British motorsport businessman (1937–2026)

Patrick Sean McNally (20 December 1937 – 22 July 2026) was a British businessman and racing driver. He was chief executive of Allsport Management, a Swiss-based company which controlled Formula One advertising and hospitality via the Paddock Club.

Aside from motorsport, he became well known in Britain in the 1980s for his relationship with Sarah Ferguson as a result of her subsequent marriage in 1986 to Andrew Mountbatten-Windsor, the former Prince Andrew, Duke of York.

== Early life ==
Patrick Sean McNally was born on 20 December 1937 in Gravesend, Kent, the son of Group Captain Patrick McNally, an RAF medical officer, and Mary Deane Outred. His uncle was racing driver Redmond Gallagher. He was raised at Poplar Vale in County Monaghan, and then educated at Stonyhurst College. In his youth he excelled at rugby and boxing. After abandoning training as an accountant, he worked as a travelling salesman.

His elder brother was LWT director Peter McNally (1933–2021). The pair were close and were early habitués of Verbier since the late 1970s.

== Career ==
Entering the world of motorsport, McNally's first race was in 1959. He continued mid-level sports car, rally and endurance racing throughout the 1960s; winning several notable races, but otherwise achieving little success. Meanwhile, since 1963 he was employed as a motorsports journalist for Autosport magazine.
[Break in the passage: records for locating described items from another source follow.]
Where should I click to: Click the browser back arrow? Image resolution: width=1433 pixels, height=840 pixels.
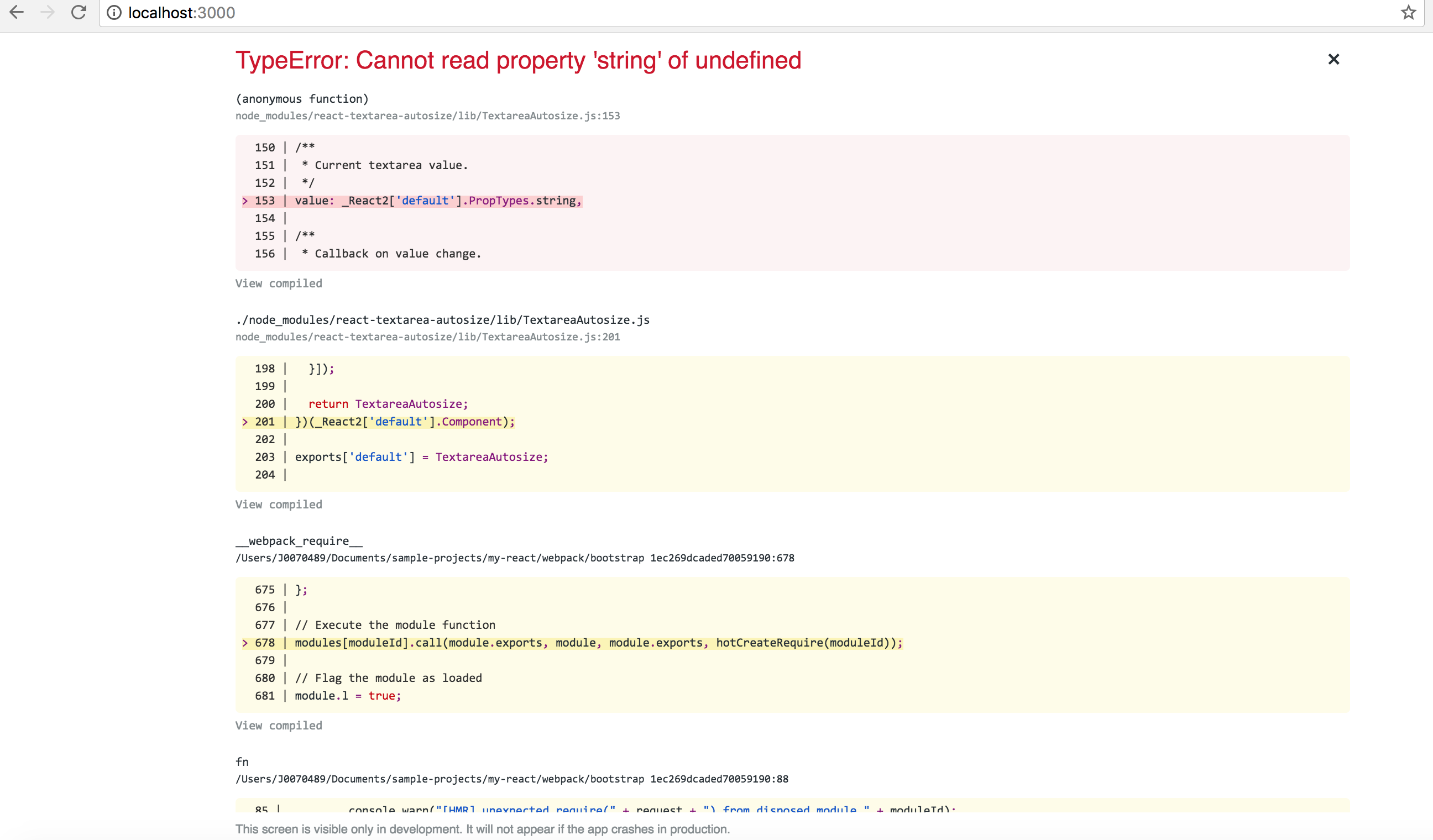click(17, 13)
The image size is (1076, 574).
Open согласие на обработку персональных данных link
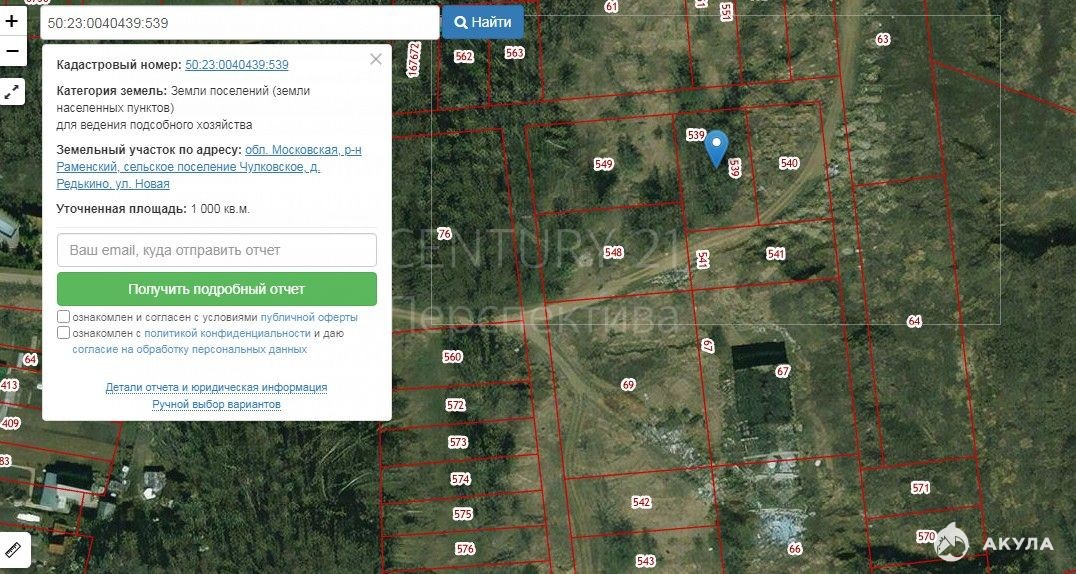click(189, 350)
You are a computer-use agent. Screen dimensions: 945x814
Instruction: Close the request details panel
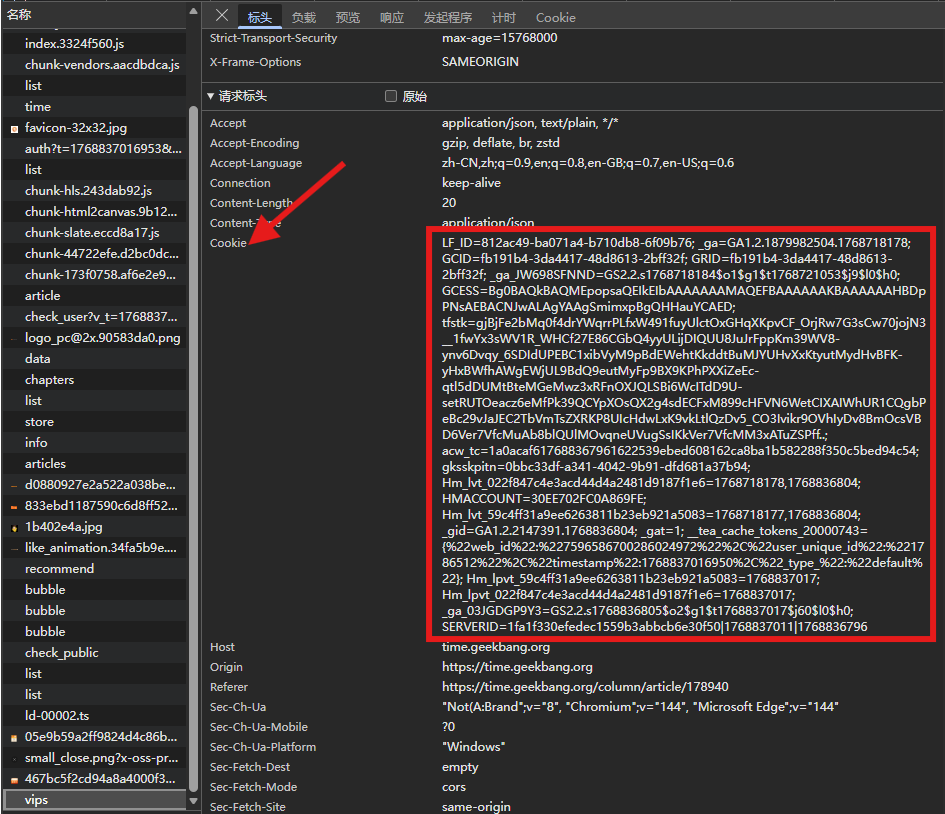(222, 16)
Residing in Lausanne on Lake Geneva, McNally then worked for Philip Morris's Marlboro as a sponsorship consultant. He and his wife, Anne "Twist" Downing, a Monte Carlo heiress, were part of the racing set that included Jackie Stewart. He was briefly driver manager of Niki Lauda in the mid-1970s. Later, he was also a manager for James Hunt, a friend whom he "looked after" on behalf of Marlboro between 1977 and 1979.
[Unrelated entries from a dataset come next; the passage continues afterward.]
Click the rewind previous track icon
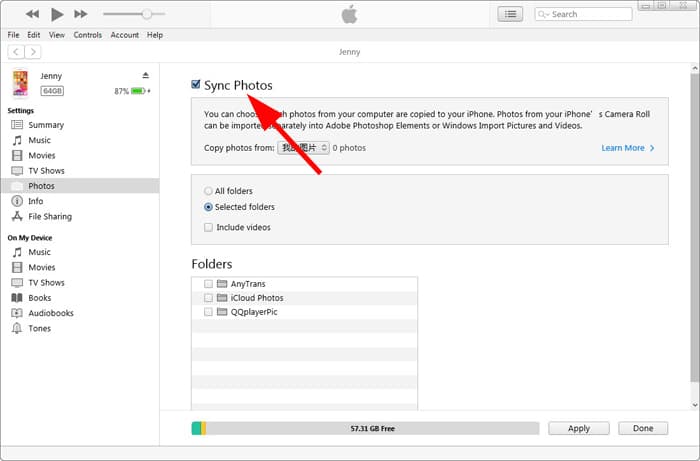The width and height of the screenshot is (700, 461). (x=33, y=14)
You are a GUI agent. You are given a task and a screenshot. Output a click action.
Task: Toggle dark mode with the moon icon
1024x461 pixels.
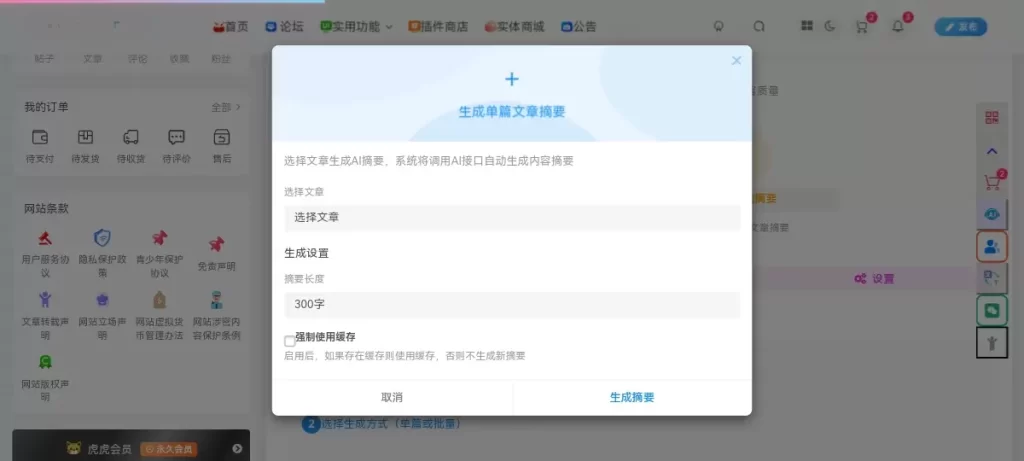click(829, 27)
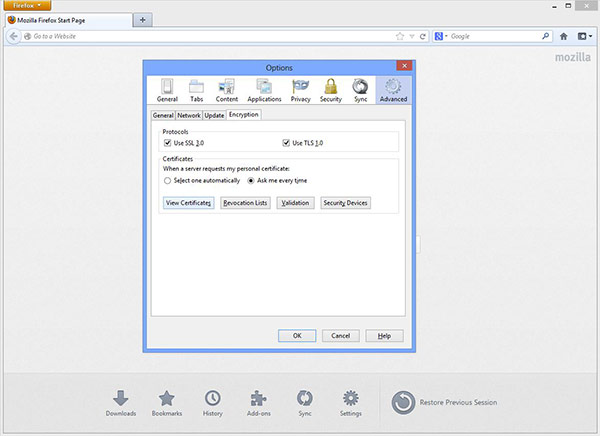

By 1983, McNally had begun working with Bernie Ecclestone. In December 1983, he set up Allsport Management SA, a company that provided corporate hospitality and trackside advertising for Formula One events. Based in Geneva, Allsport and the related Allsopp Parker & Marsh (APM), registered in Ireland, owned the trackside advertising rights at Formula One circuits and operated the Formula One Paddock Club, the Grand Prix hospitality provider. Allsport also managed the podium ceremonies at Grand Prix races. In March 2006, he sold Allsport Management to CVC for an undisclosed figure. He remained chief executive until 2011, when he announced his retirement. McNally was considered a principal architect of modern commercial Formula One.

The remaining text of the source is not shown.